Abed showed off a 2015 Jeep Cherokee among a cache of seized weapons at the division’s Karamlis camp — dozens of improvised explosive devices and munitions as well as military hardware, including long rows of mortar rounds and an exhaust-spewing Soviet-made T-55 tank. The SUV had been fitted with steel plate armor and thick glass, with slots in the doors for rifles and a turret for a heavy machine gun, he said. A militant commander used the armored vehicle to travel between fighting positions and check on his men.
The Jeep had been taken from Intisar, a Mosul neighborhood the division had most recently retaken after facing heavy resistance. On a visit there Saturday, Humvees passed children flashing victory signs. White flags were mounted above the gates of some homes.
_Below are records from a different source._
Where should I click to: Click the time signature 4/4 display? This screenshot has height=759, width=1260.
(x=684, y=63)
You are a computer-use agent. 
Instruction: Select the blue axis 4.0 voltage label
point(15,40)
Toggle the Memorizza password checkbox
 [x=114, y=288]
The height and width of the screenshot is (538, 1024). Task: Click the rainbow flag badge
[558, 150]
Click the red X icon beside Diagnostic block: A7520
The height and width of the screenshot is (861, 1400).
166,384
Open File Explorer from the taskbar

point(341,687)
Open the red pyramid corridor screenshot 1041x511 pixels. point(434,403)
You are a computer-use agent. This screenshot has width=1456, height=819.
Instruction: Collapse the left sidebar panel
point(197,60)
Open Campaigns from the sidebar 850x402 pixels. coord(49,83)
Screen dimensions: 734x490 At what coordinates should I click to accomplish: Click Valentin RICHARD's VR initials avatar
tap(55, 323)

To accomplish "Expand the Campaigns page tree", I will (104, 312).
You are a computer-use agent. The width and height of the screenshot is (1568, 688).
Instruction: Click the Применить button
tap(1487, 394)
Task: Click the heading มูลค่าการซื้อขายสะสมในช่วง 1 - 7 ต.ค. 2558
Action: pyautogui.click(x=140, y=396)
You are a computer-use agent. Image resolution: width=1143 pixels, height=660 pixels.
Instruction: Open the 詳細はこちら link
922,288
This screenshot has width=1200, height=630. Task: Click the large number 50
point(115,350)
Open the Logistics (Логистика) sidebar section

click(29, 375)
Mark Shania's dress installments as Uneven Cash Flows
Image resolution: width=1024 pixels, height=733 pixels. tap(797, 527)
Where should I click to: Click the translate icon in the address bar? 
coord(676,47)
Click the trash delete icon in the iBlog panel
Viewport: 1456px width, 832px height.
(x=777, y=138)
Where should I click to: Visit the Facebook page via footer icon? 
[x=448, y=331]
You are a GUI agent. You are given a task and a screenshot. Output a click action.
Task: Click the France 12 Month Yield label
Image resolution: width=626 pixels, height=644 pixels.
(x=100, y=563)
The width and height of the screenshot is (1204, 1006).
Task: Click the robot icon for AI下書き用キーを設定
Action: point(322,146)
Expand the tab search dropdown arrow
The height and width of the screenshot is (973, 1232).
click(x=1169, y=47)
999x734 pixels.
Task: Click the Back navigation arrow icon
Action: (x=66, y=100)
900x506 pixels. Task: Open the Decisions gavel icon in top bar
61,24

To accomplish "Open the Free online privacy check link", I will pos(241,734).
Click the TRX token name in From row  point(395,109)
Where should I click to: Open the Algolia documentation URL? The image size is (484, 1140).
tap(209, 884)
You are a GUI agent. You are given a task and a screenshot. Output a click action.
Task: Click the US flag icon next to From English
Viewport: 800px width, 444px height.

On one block, children flocked around a stopped Humvee and smiled when soldiers gave them bottled water or boxes of food with a few folded pieces of flat, round bread on top.
Omar, 23, who would give only his first name, said food and water were scarce under Islamic State control. There were no jobs and little money.
“It was very bad,” he said. “They were killing us for no reason. They were very brutal.”
Nearby, a group of children posed for photos with a soldier holding an assault rifle.
Still, these happy signs of liberation do not mean everything is secure. Some militants and their supporters remain hidden among the population and continue to mount sporadic attacks.
“We still get mortared here every now and then,” Dakhel said as he sat smoking a cigarette in the living room of one of the houses in the village of Scheherazade that serves as a temporary base. The room’s windows had been blown out, and sandbags had been piled up to cover them. “They’re not really accurate. They usually hit civilians.”
The next day, local media reported, soldiers from his division in Intisar were again clashing with Islamic State fighters as they cleared houses from stragglers and booby traps.